It costs $23,000 (without any drives). :frowning_face:

Trying to find the part of the thread you linked to (which I’ve been lurking in for a while) with suggested Handbrake settings. I’m wondering if your link above was to the wrong thread, or part of the thread?

That thread is approaching 2000 posts, you can go to the top and do a search in that thread for “hand brake” and find dozens of results that may get you what you’re looking for. :wink:

Yes, honestly I was hoping it was just a link to the wrong thread and there was one that was more focused on the topic.

haha Sorry, that was the thread I’ve been following full of people that are pretty nit picky about how their files look, and if they’re okay with Handbrake that’s good enough for me! The main suggestions I came away with were:

  • h265 10-bit
  • Constant quality, no higher than 18 (smaller number is better)
  • Encoder Preset: at least Slow (but even slower if you have time)

And then for audio I just passthru everything to keep the original tracks, and passthru subtitles as well (no burning, just whatever the defaults were when I ripped the disc).

I’ve got an Nvidia 4070 card which lets me use the h265 10-bit (NVEnc) preset, which is something like 10-20x faster than having the CPU do it!

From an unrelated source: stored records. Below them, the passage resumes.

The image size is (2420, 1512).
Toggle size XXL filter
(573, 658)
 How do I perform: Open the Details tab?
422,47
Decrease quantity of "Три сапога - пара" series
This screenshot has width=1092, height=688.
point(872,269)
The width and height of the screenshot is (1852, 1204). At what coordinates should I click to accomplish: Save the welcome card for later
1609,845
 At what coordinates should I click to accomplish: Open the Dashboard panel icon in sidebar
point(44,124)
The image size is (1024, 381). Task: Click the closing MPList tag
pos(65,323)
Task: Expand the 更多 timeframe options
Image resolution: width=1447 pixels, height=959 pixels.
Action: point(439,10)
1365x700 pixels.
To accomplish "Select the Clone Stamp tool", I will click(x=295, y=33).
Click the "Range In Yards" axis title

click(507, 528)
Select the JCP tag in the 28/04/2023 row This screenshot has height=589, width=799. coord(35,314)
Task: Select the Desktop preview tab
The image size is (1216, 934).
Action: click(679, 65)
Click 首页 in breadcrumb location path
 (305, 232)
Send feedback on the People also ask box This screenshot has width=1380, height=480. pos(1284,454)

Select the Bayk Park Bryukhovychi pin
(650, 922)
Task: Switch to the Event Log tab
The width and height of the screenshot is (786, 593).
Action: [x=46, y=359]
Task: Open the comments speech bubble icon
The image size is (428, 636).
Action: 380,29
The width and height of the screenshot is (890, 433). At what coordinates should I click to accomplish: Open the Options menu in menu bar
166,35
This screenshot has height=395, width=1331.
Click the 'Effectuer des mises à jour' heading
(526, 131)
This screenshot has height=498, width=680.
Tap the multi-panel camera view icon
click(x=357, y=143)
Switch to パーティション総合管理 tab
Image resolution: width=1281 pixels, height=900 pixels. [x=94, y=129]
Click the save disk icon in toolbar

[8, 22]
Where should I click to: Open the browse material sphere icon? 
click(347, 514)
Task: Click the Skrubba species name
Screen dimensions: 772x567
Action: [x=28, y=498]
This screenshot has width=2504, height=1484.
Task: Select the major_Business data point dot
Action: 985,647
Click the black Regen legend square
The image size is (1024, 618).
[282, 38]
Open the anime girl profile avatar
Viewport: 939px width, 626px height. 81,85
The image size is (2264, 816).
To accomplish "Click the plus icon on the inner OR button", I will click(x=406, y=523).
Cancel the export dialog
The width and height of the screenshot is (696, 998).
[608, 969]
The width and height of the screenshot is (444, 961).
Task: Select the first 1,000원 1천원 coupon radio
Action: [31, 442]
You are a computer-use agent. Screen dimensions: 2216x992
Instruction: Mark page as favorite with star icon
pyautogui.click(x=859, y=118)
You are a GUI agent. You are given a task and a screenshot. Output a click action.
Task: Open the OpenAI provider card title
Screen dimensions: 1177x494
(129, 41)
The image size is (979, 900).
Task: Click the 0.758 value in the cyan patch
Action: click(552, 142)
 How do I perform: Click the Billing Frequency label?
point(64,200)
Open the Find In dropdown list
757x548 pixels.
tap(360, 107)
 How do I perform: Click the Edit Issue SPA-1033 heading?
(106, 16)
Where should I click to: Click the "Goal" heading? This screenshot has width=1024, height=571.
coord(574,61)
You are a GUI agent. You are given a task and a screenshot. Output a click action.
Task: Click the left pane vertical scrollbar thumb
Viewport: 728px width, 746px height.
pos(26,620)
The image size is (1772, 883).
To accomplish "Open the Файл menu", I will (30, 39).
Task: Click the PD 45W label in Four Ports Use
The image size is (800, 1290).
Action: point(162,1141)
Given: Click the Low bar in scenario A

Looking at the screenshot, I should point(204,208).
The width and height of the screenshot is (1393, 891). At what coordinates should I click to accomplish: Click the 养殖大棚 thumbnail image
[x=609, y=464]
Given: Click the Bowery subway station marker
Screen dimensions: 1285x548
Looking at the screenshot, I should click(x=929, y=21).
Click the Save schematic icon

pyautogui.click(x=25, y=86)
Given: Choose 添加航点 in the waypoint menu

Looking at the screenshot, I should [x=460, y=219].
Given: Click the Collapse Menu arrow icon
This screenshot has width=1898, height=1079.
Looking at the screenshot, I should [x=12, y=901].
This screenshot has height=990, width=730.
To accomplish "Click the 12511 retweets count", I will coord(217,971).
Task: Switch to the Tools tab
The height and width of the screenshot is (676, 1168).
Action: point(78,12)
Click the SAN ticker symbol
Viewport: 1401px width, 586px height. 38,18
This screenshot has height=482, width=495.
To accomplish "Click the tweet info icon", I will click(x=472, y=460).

There was some debate from older Reddit posts that the files created by NVEnc were slightly larger, but I don’t care about a few MB here or there.

I get around 300fps on the Slow preset letting the GPU do it! After some testing I eventually settled on a Constant Quality of 14 (slightly bigger file) and I have the preset set to “Slowest” (which leads to a slight smaller file than “Slow”).

I get 150-200fps on my 1080 encodes. I haven’t started on my 4Ks yet, I might keep them as-is for now as I had the weird frame stuttering issue mentioned in my first post with any files I transcoded through Handbrake. The Infuse team is supposed to be looking into it!

Here are all my settings from the various tabs (and luckily you can create a preset to default to these for you):

The most confusing part of creating a preset is defaulting to passthru for every kind of audio (except PCM, which for some reason Handbrake can’t passthru, so you have to give it something to transcode to, and I went with AC3 which is Dolby Digital):

That last option is “Auto Passthru” which passes through everything you checked at the upper right, but if it can’t passthru (PCM) then use the options after that (bitrate, mixdown, etc). In the few discs I’ve converted so far, I’ve only seen PCM as stereo tracks (commentary I’m guessing) so I set the default mixdown to Stereo.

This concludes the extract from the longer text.